>> BEGIN Recorded data

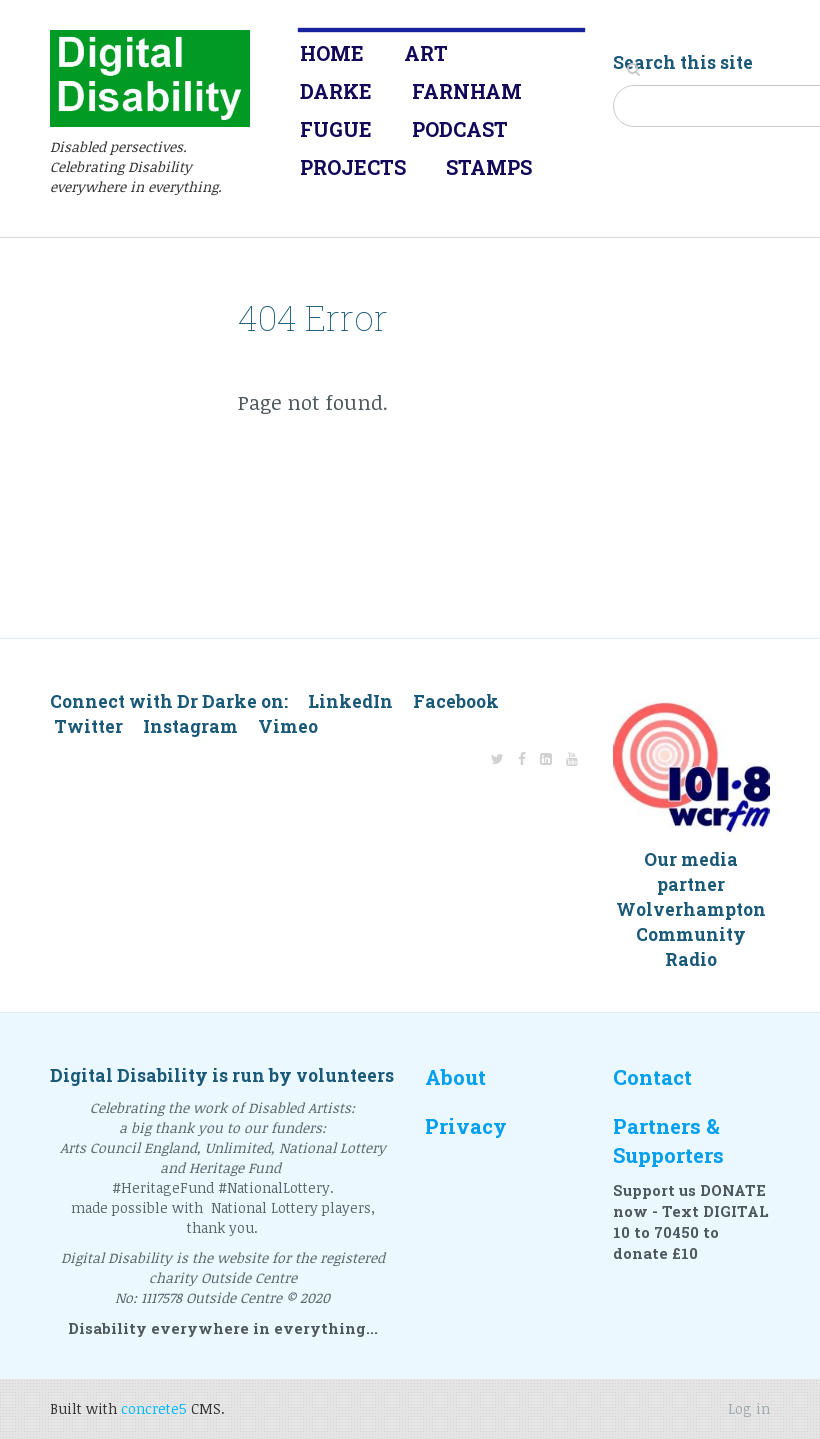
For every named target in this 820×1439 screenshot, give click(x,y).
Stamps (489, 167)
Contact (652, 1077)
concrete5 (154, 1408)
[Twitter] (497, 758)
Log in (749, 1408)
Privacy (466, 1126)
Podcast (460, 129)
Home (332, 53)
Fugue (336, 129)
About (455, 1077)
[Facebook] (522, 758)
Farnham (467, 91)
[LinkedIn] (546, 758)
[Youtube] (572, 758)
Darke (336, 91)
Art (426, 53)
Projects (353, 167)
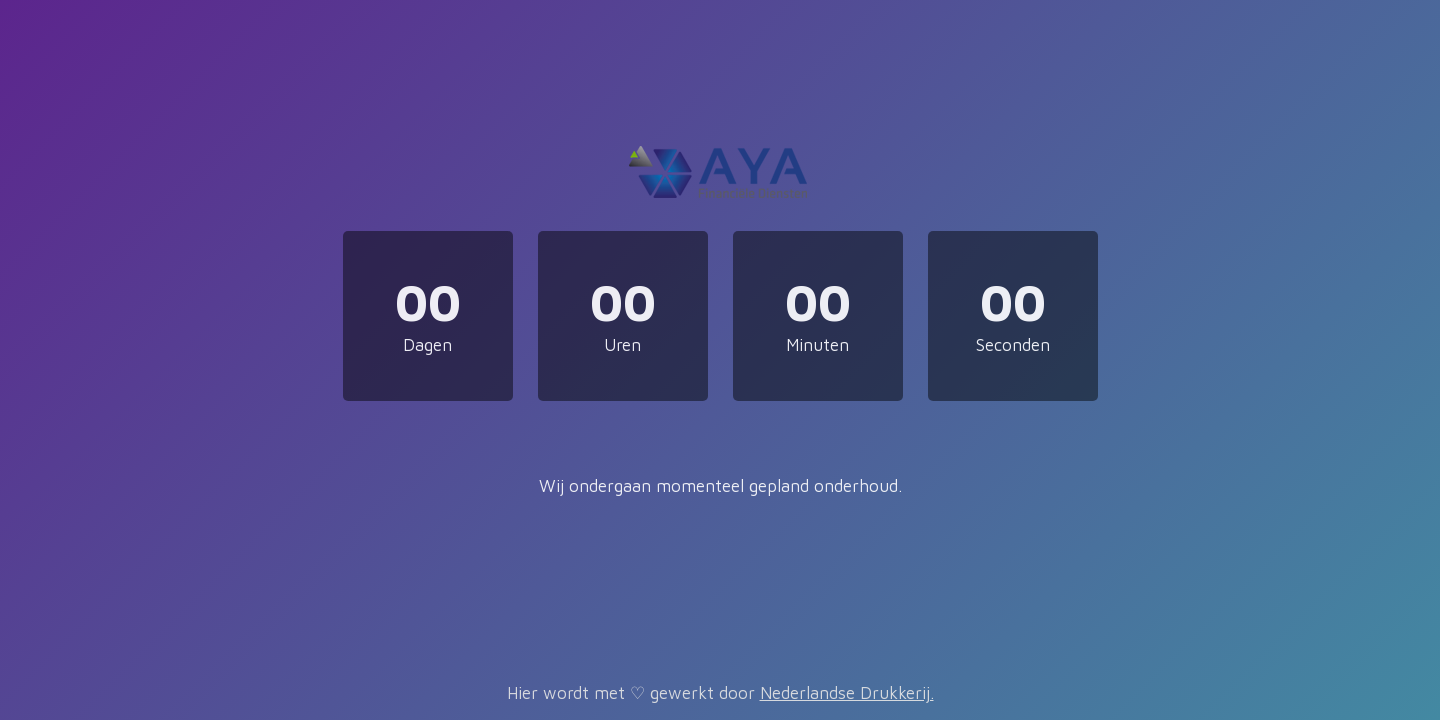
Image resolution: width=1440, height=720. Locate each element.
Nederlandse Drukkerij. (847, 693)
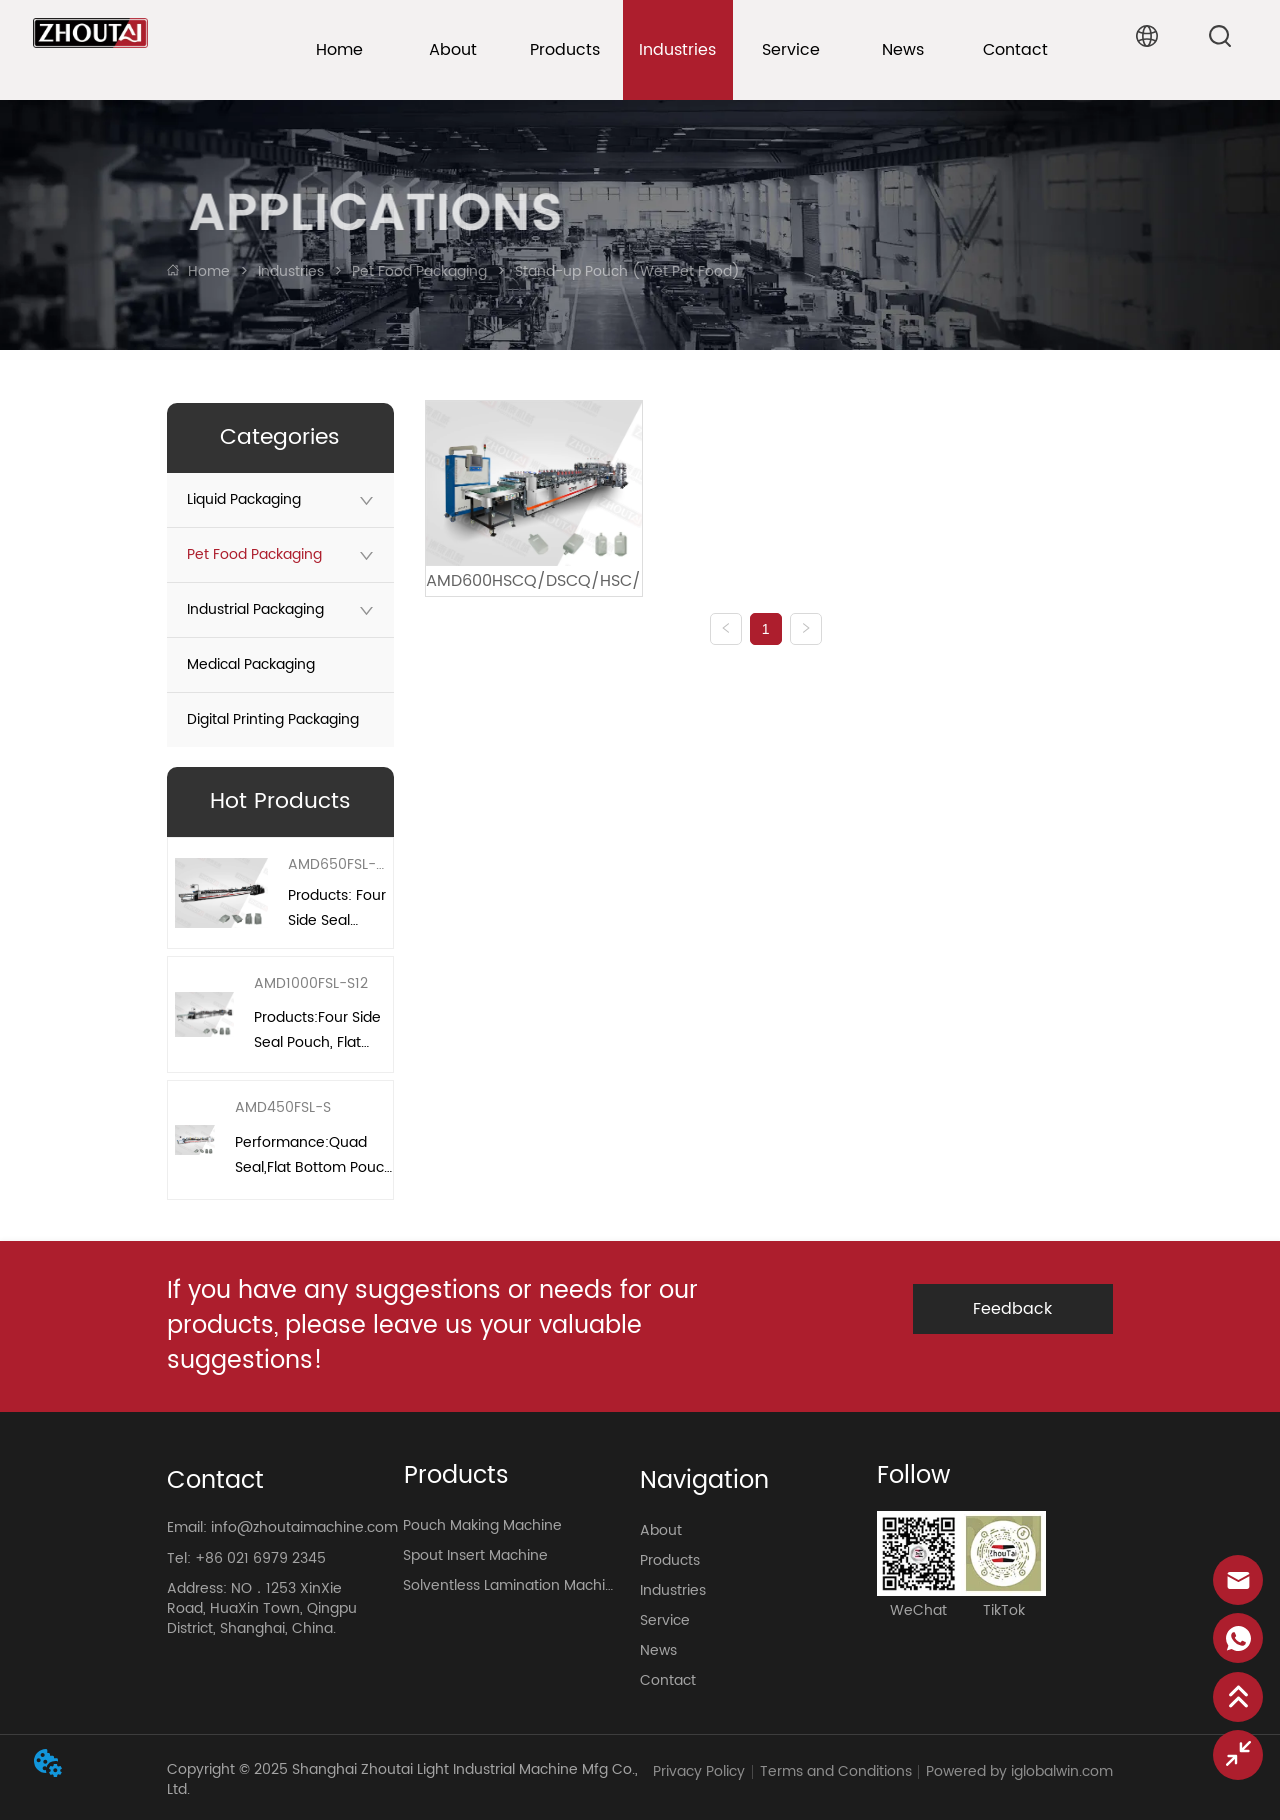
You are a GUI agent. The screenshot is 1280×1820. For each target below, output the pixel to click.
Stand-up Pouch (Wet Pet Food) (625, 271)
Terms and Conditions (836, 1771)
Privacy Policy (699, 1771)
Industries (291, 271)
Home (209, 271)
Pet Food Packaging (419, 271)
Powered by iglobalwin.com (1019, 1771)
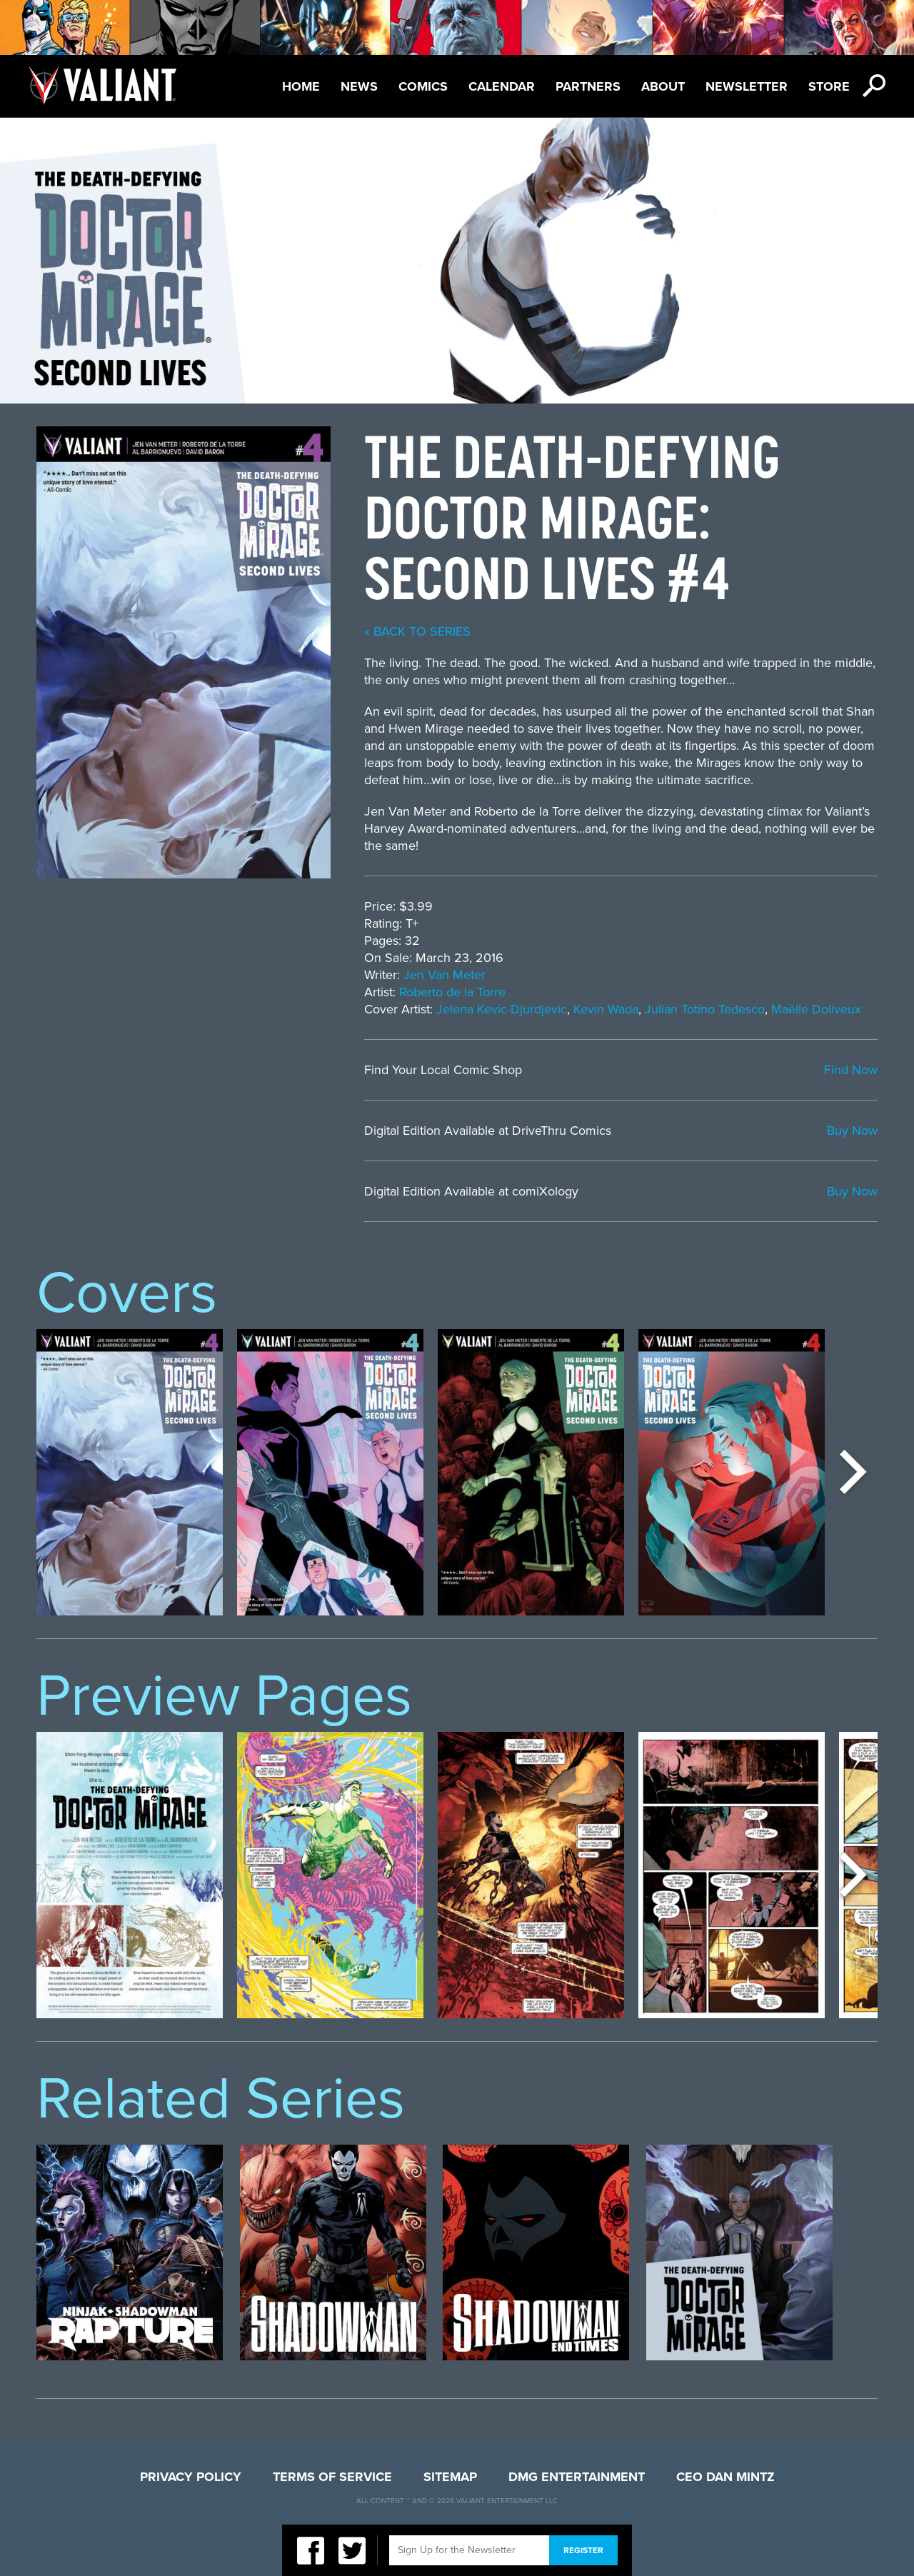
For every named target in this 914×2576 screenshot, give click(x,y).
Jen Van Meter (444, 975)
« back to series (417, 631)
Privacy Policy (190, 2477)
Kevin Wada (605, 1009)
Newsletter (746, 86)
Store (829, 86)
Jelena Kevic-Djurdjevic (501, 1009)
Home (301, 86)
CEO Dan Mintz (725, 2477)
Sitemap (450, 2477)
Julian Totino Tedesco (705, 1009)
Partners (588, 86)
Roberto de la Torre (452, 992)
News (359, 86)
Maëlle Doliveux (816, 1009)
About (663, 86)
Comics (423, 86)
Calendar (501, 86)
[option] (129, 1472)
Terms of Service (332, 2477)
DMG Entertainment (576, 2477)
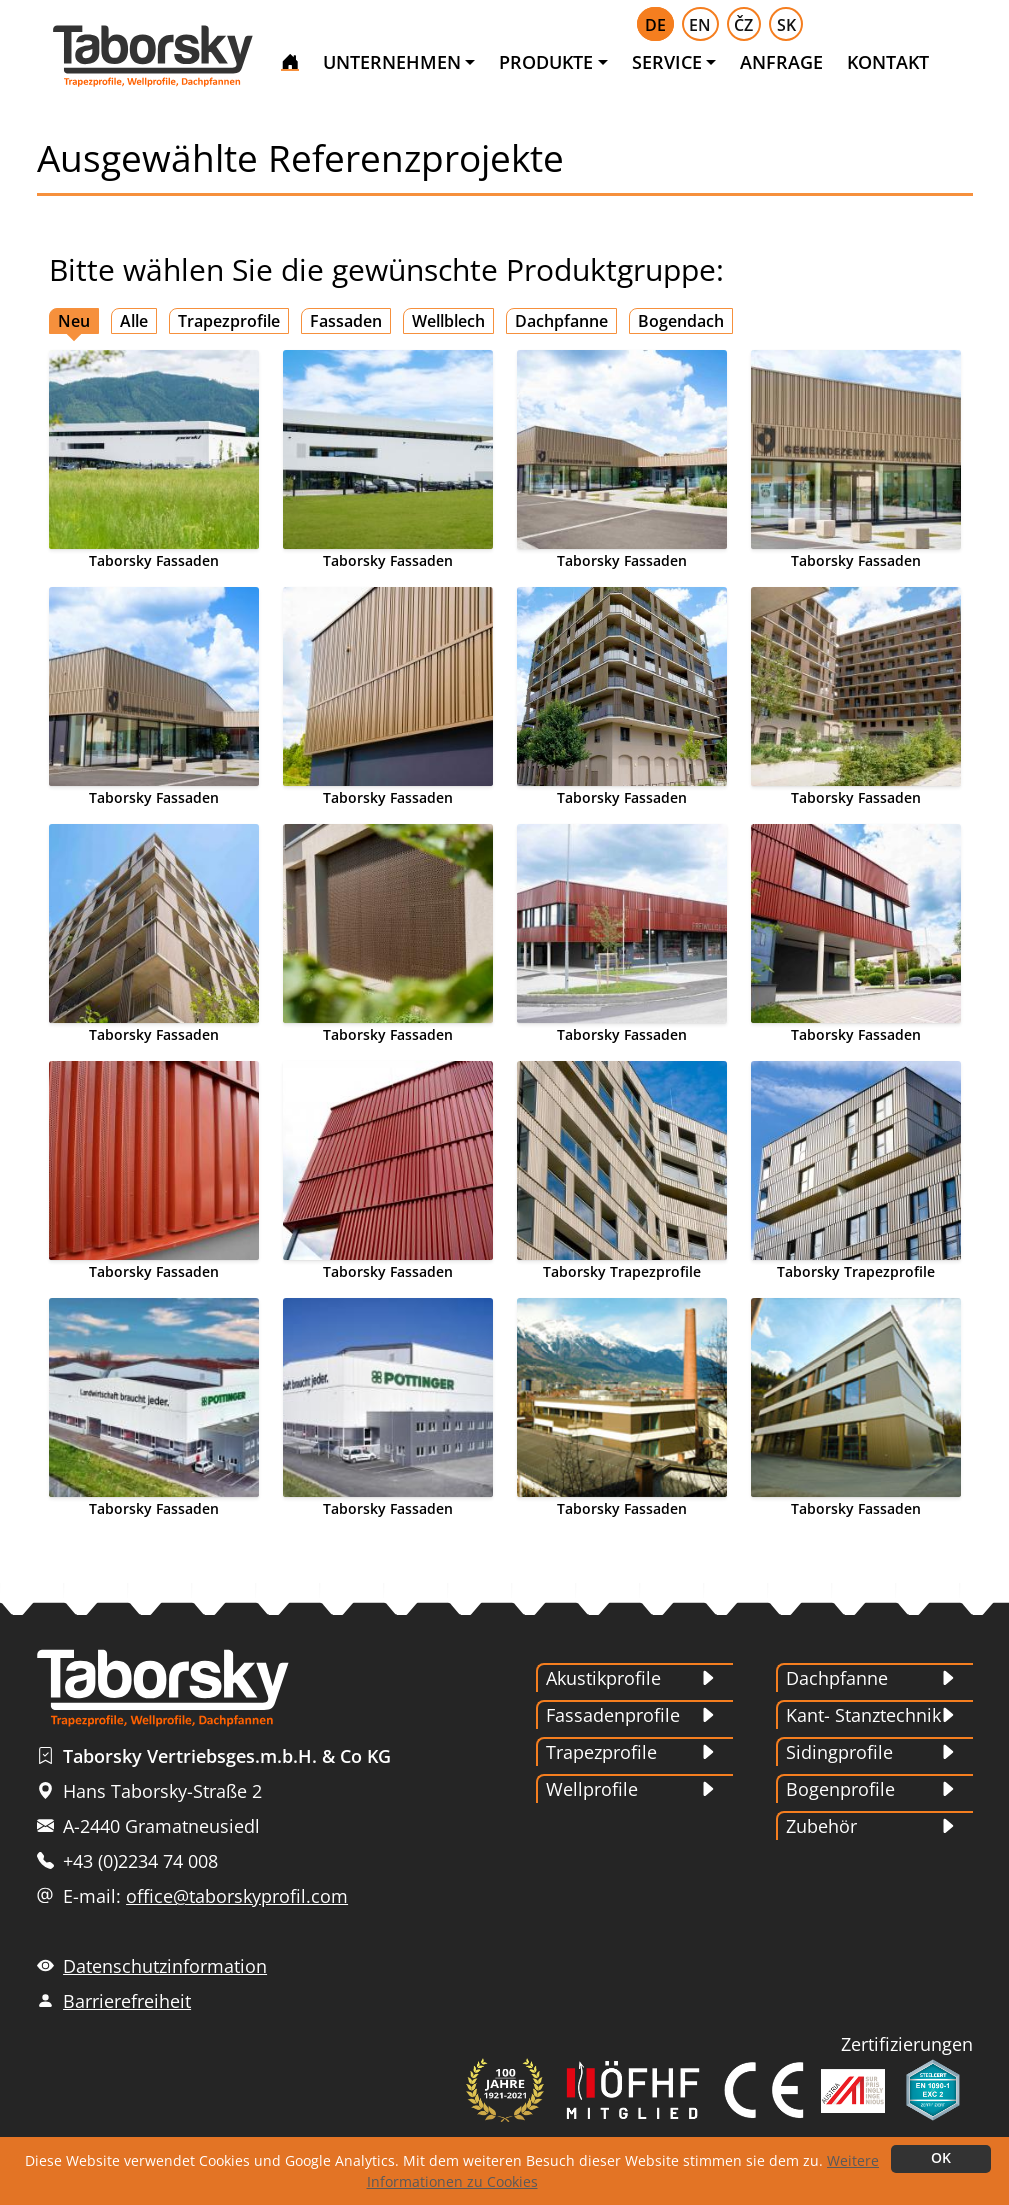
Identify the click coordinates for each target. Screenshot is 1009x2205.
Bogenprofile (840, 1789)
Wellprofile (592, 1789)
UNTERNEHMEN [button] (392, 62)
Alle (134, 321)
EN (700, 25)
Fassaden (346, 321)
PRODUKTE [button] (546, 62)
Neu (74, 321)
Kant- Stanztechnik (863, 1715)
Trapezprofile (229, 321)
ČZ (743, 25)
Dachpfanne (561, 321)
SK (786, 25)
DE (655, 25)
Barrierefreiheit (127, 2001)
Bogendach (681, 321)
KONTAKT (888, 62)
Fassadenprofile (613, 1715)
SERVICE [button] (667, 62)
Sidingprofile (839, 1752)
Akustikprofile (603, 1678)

>> END Recorded data

Turn every line of the entries above into a Markdown table with the columns Row and Line, numbering the rows and skipping blank lines. Omit the pictures.

Solution to the problem >>
| Row | Line |
|---|---|
| 1 | For every named target in this 820×1439 screenshot, give click(x,y). |
| 2 | Stamps (489, 167) |
| 3 | Contact (652, 1077) |
| 4 | concrete5 (154, 1408) |
| 5 | [Twitter] (497, 758) |
| 6 | Log in (749, 1408) |
| 7 | Privacy (466, 1126) |
| 8 | Podcast (460, 129) |
| 9 | Home (332, 53) |
| 10 | Fugue (336, 129) |
| 11 | About (455, 1077) |
| 12 | [Facebook] (522, 758) |
| 13 | Farnham (467, 91) |
| 14 | [LinkedIn] (546, 758) |
| 15 | [Youtube] (572, 758) |
| 16 | Darke (336, 91) |
| 17 | Art (426, 53) |
| 18 | Projects (353, 167) |
| 19 | Image resolution: width=1440, height=720. Locate each element. |
| 20 | Nederlandse Drukkerij. (847, 693) |
| 21 | You are a GUI agent. The screenshot is 1280×1820. For each target below, output the pixel to click. |
| 22 | Stand-up Pouch (Wet Pet Food) (625, 271) |
| 23 | Terms and Conditions (836, 1771) |
| 24 | Privacy Policy (699, 1771) |
| 25 | Industries (291, 271) |
| 26 | Home (209, 271) |
| 27 | Pet Food Packaging (419, 271) |
| 28 | Powered by iglobalwin.com (1019, 1771) |
| 29 | For every named target in this 914×2576 screenshot, give click(x,y). |
| 30 | Jen Van Meter (444, 975) |
| 31 | « back to series (417, 631) |
| 32 | Privacy Policy (190, 2477) |
| 33 | Kevin Wada (605, 1009) |
| 34 | Newsletter (746, 86) |
| 35 | Store (829, 86) |
| 36 | Jelena Kevic-Djurdjevic (501, 1009) |
| 37 | Home (301, 86) |
| 38 | CEO Dan Mintz (725, 2477) |
| 39 | Sitemap (450, 2477) |
| 40 | Julian Totino Tedesco (705, 1009) |
| 41 | Partners (588, 86) |
| 42 | Roberto de la Torre (452, 992) |
| 43 | News (359, 86) |
| 44 | Maëlle Doliveux (816, 1009) |
| 45 | About (663, 86) |
| 46 | Comics (423, 86) |
| 47 | Calendar (501, 86) |
| 48 | [option] (129, 1472) |
| 49 | Terms of Service (332, 2477) |
| 50 | DMG Entertainment (576, 2477) |
| 51 | Identify the click coordinates for each target. Screenshot is 1009x2205. |
| 52 | Bogenprofile (840, 1789) |
| 53 | Wellprofile (592, 1789) |
| 54 | UNTERNEHMEN [button] (392, 62) |
| 55 | Alle (134, 321) |
| 56 | EN (700, 25) |
| 57 | Fassaden (346, 321) |
| 58 | PRODUKTE [button] (546, 62) |
| 59 | Neu (74, 321) |
| 60 | Kant- Stanztechnik (863, 1715) |
| 61 | Trapezprofile (229, 321) |
| 62 | ČZ (743, 25) |
| 63 | Dachpfanne (561, 321) |
| 64 | SK (786, 25) |
| 65 | DE (655, 25) |
| 66 | Barrierefreiheit (127, 2001) |
| 67 | Bogendach (681, 321) |
| 68 | KONTAKT (888, 62) |
| 69 | Fassadenprofile (613, 1715) |
| 70 | SERVICE [button] (667, 62) |
| 71 | Sidingprofile (839, 1752) |
| 72 | Akustikprofile (603, 1678) |